Hattie Longstreet was born on July 17, 1891 in Germantown, Pennsylvania. She studied at the Pennsylvania Academy of Fine Arts and Académie Colarossi in Paris.

She illustrated The Yellow Quill Girl by Lotta Rowe Anthony in 1921 and several Ruth Campbell novels in 1923. She illustrated Ruth Brown McArthur's The Gingerbread House.

Other works by Longstreet include illustrations for Christine Whiting Parmenter's The Real Reward (1927). She also illustrated Eight Cousins and Rose in Bloom by Louisa May Alcott. Her illustrations for Alcott's Little Women have been described as "stress[ing] the gentility of the March family. ... subordinating representation to decorative effect, endowing all her female characters with delicate profiles, stylized hands, and dainty slippered feet".

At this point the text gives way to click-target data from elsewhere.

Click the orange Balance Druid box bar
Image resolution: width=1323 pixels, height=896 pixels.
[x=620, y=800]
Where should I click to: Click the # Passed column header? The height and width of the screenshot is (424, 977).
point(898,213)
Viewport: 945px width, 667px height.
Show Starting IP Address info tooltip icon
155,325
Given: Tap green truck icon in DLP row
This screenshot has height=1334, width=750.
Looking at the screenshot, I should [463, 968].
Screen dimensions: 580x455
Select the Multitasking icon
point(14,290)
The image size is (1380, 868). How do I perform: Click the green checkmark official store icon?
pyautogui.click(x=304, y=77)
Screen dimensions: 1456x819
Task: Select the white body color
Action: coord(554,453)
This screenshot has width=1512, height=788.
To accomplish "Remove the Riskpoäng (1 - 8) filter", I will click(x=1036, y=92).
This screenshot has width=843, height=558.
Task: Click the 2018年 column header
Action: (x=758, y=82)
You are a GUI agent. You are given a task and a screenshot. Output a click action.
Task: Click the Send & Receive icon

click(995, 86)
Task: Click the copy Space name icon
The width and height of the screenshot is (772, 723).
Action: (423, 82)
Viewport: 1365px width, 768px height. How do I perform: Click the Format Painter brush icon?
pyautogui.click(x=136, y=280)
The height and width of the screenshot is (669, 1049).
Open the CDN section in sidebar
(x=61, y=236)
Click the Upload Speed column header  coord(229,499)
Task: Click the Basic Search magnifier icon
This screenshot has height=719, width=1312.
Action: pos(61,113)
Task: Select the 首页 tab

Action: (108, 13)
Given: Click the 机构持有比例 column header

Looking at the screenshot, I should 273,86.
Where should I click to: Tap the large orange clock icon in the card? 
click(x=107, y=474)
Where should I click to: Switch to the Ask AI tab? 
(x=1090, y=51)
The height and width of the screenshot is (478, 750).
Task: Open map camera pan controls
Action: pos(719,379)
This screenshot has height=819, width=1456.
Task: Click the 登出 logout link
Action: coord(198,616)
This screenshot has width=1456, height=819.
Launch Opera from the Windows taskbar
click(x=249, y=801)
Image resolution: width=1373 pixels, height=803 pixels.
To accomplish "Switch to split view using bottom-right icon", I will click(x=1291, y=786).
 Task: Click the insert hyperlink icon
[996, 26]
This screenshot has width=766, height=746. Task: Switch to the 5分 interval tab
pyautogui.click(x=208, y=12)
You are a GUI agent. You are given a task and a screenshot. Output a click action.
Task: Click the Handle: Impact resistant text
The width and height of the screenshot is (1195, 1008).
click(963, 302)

She also illustrated The Story of Silk (1925) by Sara Ware Bassett and The Fairyland of Opera by Louise M. Pleasanton.

She illustrated several books by Alice Turner Curtis, including A Frontier Girl of Pennsylvania, A Yankee Girl at Lookout Mountain, A Little Maid of New Hampshire (1928), A Little Maid of South Carolina (1929), and A Little Maid of New Orleans (1930).

She died in Chicago on July 11, 1968.